Zabierz mnie ze sobą David Levithan 7,5
ocenił(a) na 924 tyg. temu Książka “Zabierz mnie ze sobą” duetu David Levithan i Jennifer Niven, opowiada o 15-letnim homoseksualnym chłopcu, który pewnego ranka odkrywa, że jego 18-letnia siostra Beatrix uciekła z domu. Zostawiając telefon, nie zostawiając słowa wyjaśnienia, żadnego znaku, nic poza adresem e-mail ukrytym w miejscu, w którym tylko on mógł go znaleźć. O ile jest w stanie zrozumieć motywy jej działania, o tyle nie potrafi zrozumieć, dlaczego akurat teraz, tak nagle i dlaczego bez niego? Ezra nie spodziewał się i absolutnie nie był gotowy zostać sam z agresywnym ojczymem i obojętną na cierpienie własnych dzieci matką, ani tym bardziej na to, że będzie zmuszony zmierzyć się z pokłosiem jej ucieczki. Postanawia napisać do siostry pełną pretensji wiadomość, od której zaczyna się wymiana e-maili między nimi.

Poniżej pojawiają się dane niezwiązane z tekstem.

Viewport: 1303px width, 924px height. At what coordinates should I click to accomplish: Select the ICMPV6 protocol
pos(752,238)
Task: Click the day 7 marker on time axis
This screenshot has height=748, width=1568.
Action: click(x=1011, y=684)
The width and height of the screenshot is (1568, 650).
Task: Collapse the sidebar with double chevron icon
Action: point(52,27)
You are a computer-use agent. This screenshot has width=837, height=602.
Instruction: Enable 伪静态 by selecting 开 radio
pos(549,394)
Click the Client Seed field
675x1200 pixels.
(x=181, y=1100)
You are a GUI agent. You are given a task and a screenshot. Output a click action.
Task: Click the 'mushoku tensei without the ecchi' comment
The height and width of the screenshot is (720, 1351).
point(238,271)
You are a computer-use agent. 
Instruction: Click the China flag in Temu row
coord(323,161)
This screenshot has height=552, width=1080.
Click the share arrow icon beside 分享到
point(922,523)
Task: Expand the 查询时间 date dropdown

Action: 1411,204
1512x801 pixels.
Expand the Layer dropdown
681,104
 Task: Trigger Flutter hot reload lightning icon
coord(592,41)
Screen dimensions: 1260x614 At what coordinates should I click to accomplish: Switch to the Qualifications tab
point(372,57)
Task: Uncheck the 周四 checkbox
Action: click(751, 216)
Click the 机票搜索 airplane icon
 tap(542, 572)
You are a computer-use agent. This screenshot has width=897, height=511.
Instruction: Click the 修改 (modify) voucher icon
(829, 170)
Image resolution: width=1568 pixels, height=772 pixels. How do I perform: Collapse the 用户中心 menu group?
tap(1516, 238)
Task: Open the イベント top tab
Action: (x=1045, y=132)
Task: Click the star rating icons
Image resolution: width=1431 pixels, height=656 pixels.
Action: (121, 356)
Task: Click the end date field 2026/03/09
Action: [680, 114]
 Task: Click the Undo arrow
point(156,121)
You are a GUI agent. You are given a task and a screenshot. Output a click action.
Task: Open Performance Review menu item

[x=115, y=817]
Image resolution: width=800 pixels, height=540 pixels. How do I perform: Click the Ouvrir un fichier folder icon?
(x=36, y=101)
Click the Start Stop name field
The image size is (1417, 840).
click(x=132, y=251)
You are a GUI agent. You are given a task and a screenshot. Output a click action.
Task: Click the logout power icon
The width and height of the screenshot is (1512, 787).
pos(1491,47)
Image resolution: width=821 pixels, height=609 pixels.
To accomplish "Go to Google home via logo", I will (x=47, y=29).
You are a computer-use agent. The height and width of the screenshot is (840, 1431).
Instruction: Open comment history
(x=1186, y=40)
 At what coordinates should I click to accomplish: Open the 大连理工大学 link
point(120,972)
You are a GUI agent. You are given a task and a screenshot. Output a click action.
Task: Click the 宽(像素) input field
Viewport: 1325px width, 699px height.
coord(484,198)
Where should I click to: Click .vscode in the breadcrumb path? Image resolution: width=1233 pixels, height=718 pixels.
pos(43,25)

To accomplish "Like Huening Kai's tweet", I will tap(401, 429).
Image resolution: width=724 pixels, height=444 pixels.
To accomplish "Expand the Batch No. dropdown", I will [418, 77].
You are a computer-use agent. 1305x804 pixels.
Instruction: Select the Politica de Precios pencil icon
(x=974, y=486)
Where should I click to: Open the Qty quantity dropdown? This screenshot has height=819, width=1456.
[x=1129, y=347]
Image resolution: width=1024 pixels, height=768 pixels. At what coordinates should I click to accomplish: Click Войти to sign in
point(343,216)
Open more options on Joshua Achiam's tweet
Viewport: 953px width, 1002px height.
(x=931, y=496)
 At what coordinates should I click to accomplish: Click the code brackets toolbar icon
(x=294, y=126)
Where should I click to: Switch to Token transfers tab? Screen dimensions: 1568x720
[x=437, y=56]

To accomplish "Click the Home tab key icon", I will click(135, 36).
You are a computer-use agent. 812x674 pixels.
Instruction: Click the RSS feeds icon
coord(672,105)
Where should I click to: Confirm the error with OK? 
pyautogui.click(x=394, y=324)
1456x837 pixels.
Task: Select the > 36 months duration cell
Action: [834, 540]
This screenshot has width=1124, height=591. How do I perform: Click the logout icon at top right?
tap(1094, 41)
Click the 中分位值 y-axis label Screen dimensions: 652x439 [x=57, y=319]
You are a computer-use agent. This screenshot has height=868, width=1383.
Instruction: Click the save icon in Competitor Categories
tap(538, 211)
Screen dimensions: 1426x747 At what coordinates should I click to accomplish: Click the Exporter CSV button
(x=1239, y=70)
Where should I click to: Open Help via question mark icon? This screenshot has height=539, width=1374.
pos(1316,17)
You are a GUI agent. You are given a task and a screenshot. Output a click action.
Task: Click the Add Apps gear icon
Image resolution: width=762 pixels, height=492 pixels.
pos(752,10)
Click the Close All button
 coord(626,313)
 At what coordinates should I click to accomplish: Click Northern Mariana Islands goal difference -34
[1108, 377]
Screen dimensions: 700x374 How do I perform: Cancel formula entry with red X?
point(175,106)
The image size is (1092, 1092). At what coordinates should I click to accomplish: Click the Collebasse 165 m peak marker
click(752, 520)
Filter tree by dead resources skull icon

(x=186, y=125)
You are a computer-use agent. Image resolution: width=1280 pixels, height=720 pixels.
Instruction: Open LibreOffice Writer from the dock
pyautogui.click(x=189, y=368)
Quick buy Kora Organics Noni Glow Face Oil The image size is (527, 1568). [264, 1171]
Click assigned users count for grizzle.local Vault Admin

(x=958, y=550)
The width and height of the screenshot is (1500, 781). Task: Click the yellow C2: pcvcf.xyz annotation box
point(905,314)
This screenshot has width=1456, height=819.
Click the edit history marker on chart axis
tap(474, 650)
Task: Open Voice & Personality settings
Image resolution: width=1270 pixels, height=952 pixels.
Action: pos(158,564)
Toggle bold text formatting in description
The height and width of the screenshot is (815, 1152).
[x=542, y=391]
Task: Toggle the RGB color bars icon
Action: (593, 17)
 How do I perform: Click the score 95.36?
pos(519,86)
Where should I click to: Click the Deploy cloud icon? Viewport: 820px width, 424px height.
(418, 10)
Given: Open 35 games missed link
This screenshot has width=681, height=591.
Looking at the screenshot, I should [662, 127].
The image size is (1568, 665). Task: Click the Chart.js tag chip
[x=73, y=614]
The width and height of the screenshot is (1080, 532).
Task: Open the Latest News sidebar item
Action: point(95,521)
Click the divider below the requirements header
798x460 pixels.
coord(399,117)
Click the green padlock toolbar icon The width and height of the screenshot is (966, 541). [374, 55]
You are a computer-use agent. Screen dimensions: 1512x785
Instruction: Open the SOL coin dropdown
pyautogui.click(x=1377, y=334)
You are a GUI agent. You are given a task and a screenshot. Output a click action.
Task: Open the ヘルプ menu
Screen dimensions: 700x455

Forma poczty elektronicznej zarezerwowana głównie do szybkiej komunikacji biznesowej i marketingowej, w tym wypadku została wykorzystana przez autorów w sposób rozwijający historię życia bohaterów, budując między rodzeństwem klimat bezpieczeństwa, dyskrecji, możliwości wyrażenia swych obaw oraz pozwalający stawić czoło przeszłym i obecnym problemom, a także odkrywanym rodzinnym tajemnicom. Pomimo wielu trudnych tematów wplecionych w ich historię, płynie się przez kolejne wiadomości, nieubłaganie docierając do zakończenia, jednocześnie kibicując Beii i Ezrze w pełnej zwrotów akcji ucieczce ku wolności, ku życiu, jakiego pragną i rozwijającej się w nich samoświadomości. Współodczuwając istniejącą między rodzeństwem więź, jak i towarzyszące im emocje.
Jestem mamą prawie równolatka Beatrix, dlatego bardzo cieszę się, że wśród literatury młodzieżowej można znaleźć książki tak mądre, wartościowe, trafiające w najczulsze struny, będące cenną lekcją życia!! Zwłaszcza, że nie zawsze młodzi ludzie chcą rozmawiać o trudnych tematach i trapiących ich problemach z rodzicami, albo w ogóle z kimkolwiek dorosłym.
Każdy z nas wie, iż dom to nie tylko mury oraz meble, lecz przede wszystkim ludzie, którzy go tworzą. Wiemy też, że nawet w “najlepszym domu” może zdarzyć się tak, że dziecko z niego ucieknie. Czasem przez jakiś modny chellenge, albo wyraz buntu i zaznaczenia swojej “dorosłości” i niezależności, ale najczęściej jest to ucieczka od tego, jaki ten dom jest, i jak się w nim czuje. Ten bratersko – siostrzany dramat pokazuje, że dzieci potrafią ukrywać niepoprawne funkcjonowanie swojej rodziny, ale muszą wiedzieć, że nie są same, mogą przetrwać i znaleźć dobre dusze, które je docenią, a nawet mogą się stać im bliższe niż rodzina. Ta książka porusza serce, stawia wiele pytań m.in. na temat rodziny, miłości, troski czy odpowiedzialności. Jest opowieścią zapraszającą do przejęcia kontroli nad własnym losem. Do odważnego poszukiwania rozwiązania każdego problemu stającego na drodze do szczęścia, zdrowia psychicznego, a także poproszenia o pomoc.
Poruszając współczesne, bardzo ważne dla nastolatków sprawy, również dzięki prostocie formy i języka, wątkom: LGBTQ, przemocy fizycznej i psychicznej, poszukiwania własnej tożsamości, nabiera autentyczności, co skłania mnie do stwierdzenia, iż powinna się znaleźć na półkach szkolnych bibliotek, a wychowawcom może ułatwić dialog na podjęte w niej tematy na godzinach wychowawczych. Matkom, które racjonalizują przemoc wobec własnych dzieci. Tak naprawdę powinien przeczytać ją każdy, abyśmy stali się wyczuleni na wszelkie symptomy, które mogłyby wskazywać, że dzieciom dzieje się krzywda. Naprawdę warto. Mnie ta historia porwała bez reszty, choć słuchałam audiobooka (coraz bardziej się do nich przekonuję).